France to push for swift G8 agreement on Libya

France to push for swift G8 agreement on Libya
# 14 March 2011 17:34 (UTC +04:00)
Baku – APA. France will push G8 foreign ministers meeting in Paris to agree action on Libya, and back its efforts to speed up a U.N. Security Council decision on imposing a no-fly zone in Libya sought by anti-Gaddafi rebels, APA reports quoting “Reuters”.
France, the current Group of Eight president, declined to comment on an Al Jazeera report that the United States, Britain and France had already promised rebels in eastern Libya to set up a no-fly zone to help them fight government forces.
But the foreign ministry said Libya would be a priority during talks on Monday and Tuesday between U.S. Secretary of State Hillary Clinton and the foreign ministers of Britain, Canada, France, Germany, Italy, Japan and Russia.
Muammar Gaddafi’s troops are using tanks and planes to crush ragtag rebel forces fighting to end 41 years of authoritarian rule, and security analysts fear the Libyan leader could retake control before world powers agree on a course of action.

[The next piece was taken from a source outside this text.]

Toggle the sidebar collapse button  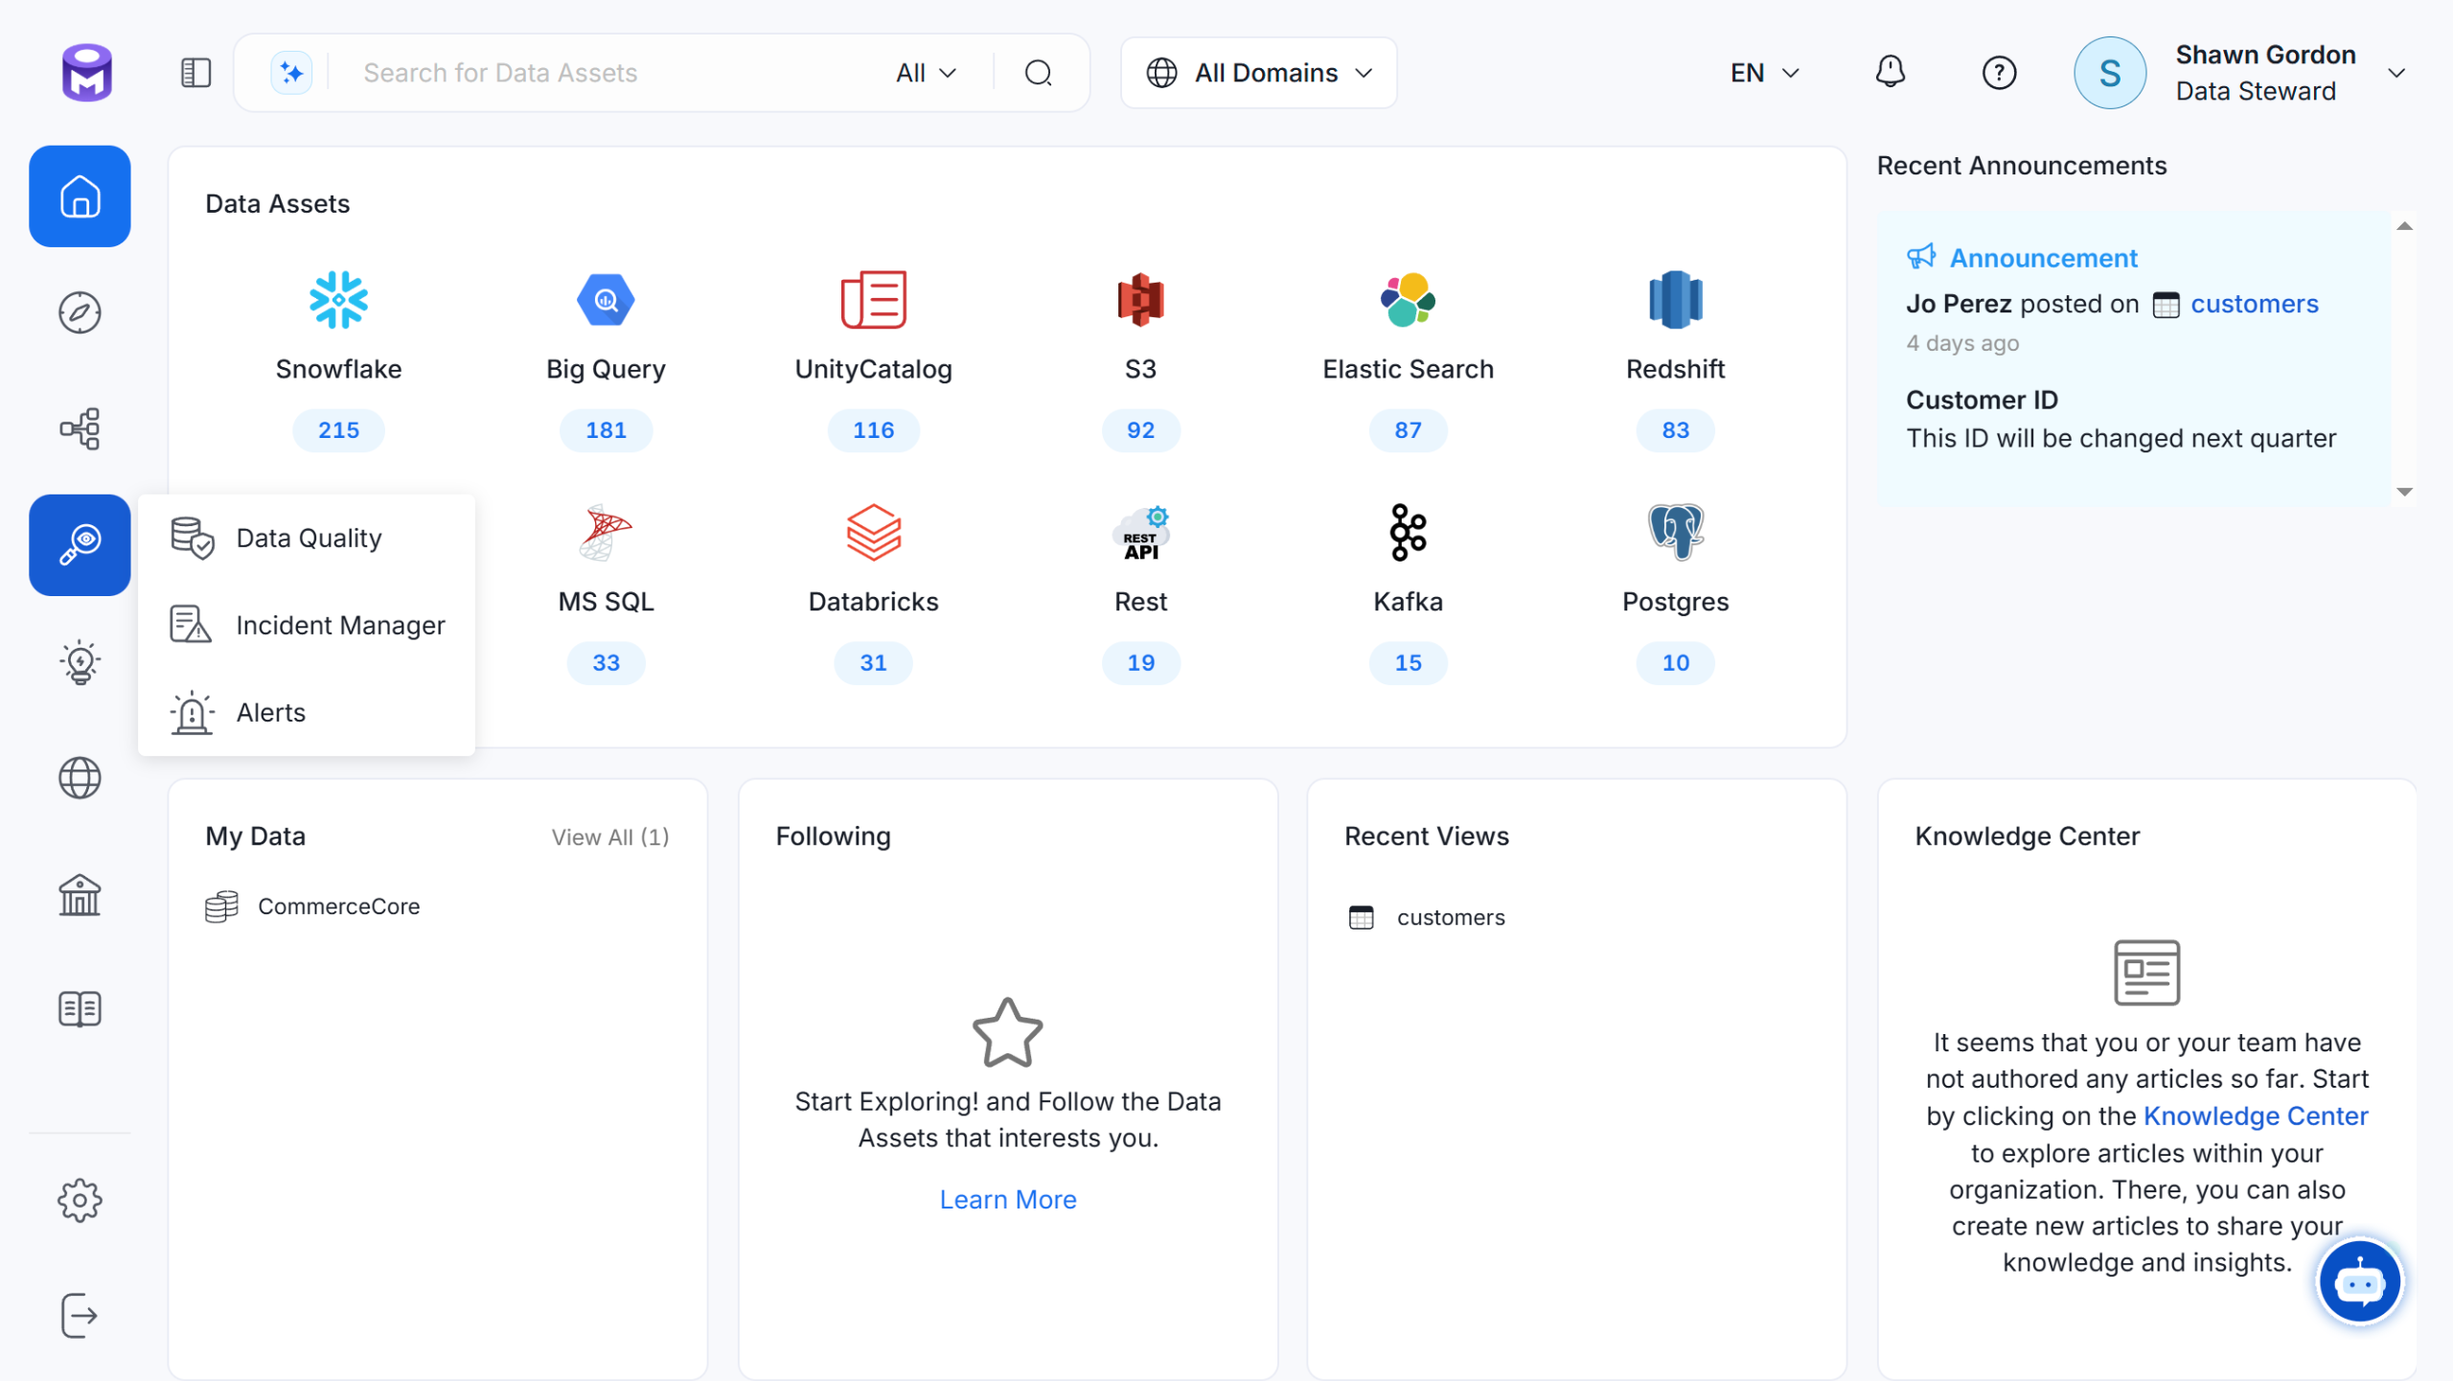click(x=195, y=73)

France and Britain have led calls to impose a no-fly zone and a French diplomatic source said on Monday that Paris was pushing the issue with foreign ministers arriving for the G8 talks. The meeting formally begins with a dinner on Monday and ends with a news conference on Tuesday afternoon.
Both Clinton and Canadian Foreign Minister Lawrence Cannon were to meet Libyan opposition figures this week, either in Paris or in north Africa.
With violence worsening, "no option can be ruled out," foreign ministry spokesman Bernard Valero told an electronic press briefing as Gaddafi’s troops battled rebel fighters for control of the oil town of Brega.
"The conclusions from the March 11 European summit and the Arab League’s March 12 resolution clearly demonstrate the international community’s firm commitment to protecting Libyan civilians," Valero said.
"This issue will be discussed as a priority at the foreign minister’s meeting with his G8 counterparts with the aim of reaching an agreement that will enable the Security Council, which has received an official request from the Arab League, to move forward as fast as possible."
Cannon said Canada wanted more details of how a no-fly zone would be implemented before it backed such an option.
"It is important to be able to measure the effectiveness of the options being put forward," Cannon told reporters, adding that Canada would propose the G8 imposes stronger sanctions on Libya than have been agreed so far by the United Nations.
UK SUGGESTS ARMING REBELS
The United Nations Security Council was expected to hold consultations later on Monday on the Arab League’s weekend call for a U.N. no-fly zone.
NATO has set three conditions for the policing of Libyan air space: regional support for the motion, proof outside help is needed and a U.N. Security Council resolution.
Al Jazeera television cited sources inside Libya’s Interim National Council as saying they had received promises from Washington, Paris and London that they would agree on a no-fly zone at the U.N. Security Council meeting.
Britain said there had been no change in its position of support for imposing a no-fly zone to shield Libyans from Gaddafi’s air power. "Contingency planning continues for this and other options," a government spokesman said.
British Foreign Secretary William Hague said international powers should consider arming Libyan rebels, even though that would require lifting a United Nations arms embargo on the country.
Paris has been playing a leading role in the international response to the uprising, especially in its calls with Britain to secure U.N. support for a no-fly zone resolution.
Those calls have met some reluctance from fellow G8 members Russia and the United States as well as non-G8 China. At a European Union summit on Friday, an airborne military option also appeared to be played down, specifically by Germany.
The United States has called the Arab League’s call for a no-fly zone an "important step" but has remained cautious over endorsing direct military intervention.